__GIVEN REQUEST__: Reproduce the records below with every instance of "Instruction" changed to "Goal", leaving everything else untouched.

__DATA FOR PROCESSING__:

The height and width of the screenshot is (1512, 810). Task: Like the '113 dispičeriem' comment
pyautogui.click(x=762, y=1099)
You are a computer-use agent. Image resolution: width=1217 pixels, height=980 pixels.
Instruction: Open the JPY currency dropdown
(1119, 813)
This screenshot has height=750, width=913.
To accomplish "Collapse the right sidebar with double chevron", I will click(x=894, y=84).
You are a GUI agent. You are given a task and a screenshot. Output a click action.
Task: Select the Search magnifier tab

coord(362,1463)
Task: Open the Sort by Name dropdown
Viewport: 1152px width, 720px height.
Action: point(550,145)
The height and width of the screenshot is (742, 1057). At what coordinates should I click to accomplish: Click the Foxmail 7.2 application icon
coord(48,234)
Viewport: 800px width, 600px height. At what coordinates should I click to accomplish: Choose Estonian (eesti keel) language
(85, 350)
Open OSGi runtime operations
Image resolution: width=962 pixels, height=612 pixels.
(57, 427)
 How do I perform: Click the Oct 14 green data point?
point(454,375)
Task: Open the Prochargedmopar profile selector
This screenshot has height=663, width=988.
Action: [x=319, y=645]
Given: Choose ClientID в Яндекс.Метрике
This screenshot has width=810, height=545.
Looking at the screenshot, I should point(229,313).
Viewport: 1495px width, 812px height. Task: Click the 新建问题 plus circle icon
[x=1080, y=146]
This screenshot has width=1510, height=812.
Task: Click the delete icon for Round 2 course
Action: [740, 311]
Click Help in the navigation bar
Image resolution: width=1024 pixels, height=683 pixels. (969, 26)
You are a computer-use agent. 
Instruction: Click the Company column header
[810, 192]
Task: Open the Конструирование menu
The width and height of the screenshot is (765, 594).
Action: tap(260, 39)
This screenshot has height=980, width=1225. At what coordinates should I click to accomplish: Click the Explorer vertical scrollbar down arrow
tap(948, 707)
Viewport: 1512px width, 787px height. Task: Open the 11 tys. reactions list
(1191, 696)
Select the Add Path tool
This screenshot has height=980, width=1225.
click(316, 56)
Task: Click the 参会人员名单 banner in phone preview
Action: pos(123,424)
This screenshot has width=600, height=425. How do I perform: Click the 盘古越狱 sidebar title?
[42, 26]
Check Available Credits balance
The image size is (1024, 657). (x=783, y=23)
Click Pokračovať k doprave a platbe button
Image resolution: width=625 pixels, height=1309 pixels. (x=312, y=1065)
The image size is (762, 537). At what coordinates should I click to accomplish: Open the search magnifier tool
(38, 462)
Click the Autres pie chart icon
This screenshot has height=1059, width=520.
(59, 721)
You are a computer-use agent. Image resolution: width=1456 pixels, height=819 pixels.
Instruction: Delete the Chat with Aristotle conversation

__ANSWER FOR THE TASK__:
The height and width of the screenshot is (1512, 810). Task: Like the '113 dispičeriem' comment
pyautogui.click(x=762, y=1099)
You are a computer-use agent. Image resolution: width=1217 pixels, height=980 pixels.
Goal: Open the JPY currency dropdown
(1119, 813)
This screenshot has height=750, width=913.
To accomplish "Collapse the right sidebar with double chevron", I will click(x=894, y=84).
You are a GUI agent. You are given a task and a screenshot. Output a click action.
Task: Select the Search magnifier tab

coord(362,1463)
Task: Open the Sort by Name dropdown
Viewport: 1152px width, 720px height.
Action: point(550,145)
The height and width of the screenshot is (742, 1057). At what coordinates should I click to accomplish: Click the Foxmail 7.2 application icon
coord(48,234)
Viewport: 800px width, 600px height. At what coordinates should I click to accomplish: Choose Estonian (eesti keel) language
(85, 350)
Open OSGi runtime operations
Image resolution: width=962 pixels, height=612 pixels.
(57, 427)
 How do I perform: Click the Oct 14 green data point?
point(454,375)
Task: Open the Prochargedmopar profile selector
This screenshot has height=663, width=988.
Action: [x=319, y=645]
Given: Choose ClientID в Яндекс.Метрике
This screenshot has width=810, height=545.
Looking at the screenshot, I should point(229,313).
Viewport: 1495px width, 812px height. Task: Click the 新建问题 plus circle icon
[x=1080, y=146]
This screenshot has width=1510, height=812.
Task: Click the delete icon for Round 2 course
Action: [740, 311]
Click Help in the navigation bar
Image resolution: width=1024 pixels, height=683 pixels. (969, 26)
You are a computer-use agent. 
Goal: Click the Company column header
[810, 192]
Task: Open the Конструирование menu
The width and height of the screenshot is (765, 594).
Action: tap(260, 39)
This screenshot has height=980, width=1225. At what coordinates should I click to accomplish: Click the Explorer vertical scrollbar down arrow
tap(948, 707)
Viewport: 1512px width, 787px height. Task: Open the 11 tys. reactions list
(1191, 696)
Select the Add Path tool
This screenshot has height=980, width=1225.
click(316, 56)
Task: Click the 参会人员名单 banner in phone preview
Action: pos(123,424)
This screenshot has width=600, height=425. How do I perform: Click the 盘古越狱 sidebar title?
[42, 26]
Check Available Credits balance
The image size is (1024, 657). (x=783, y=23)
Click Pokračovať k doprave a platbe button
Image resolution: width=625 pixels, height=1309 pixels. (x=312, y=1065)
The image size is (762, 537). At what coordinates should I click to accomplish: Open the search magnifier tool
(38, 462)
Click the Autres pie chart icon
This screenshot has height=1059, width=520.
(59, 721)
You are a computer-use agent. Image resolution: width=1456 pixels, height=819 pixels.
Goal: Delete the Chat with Aristotle conversation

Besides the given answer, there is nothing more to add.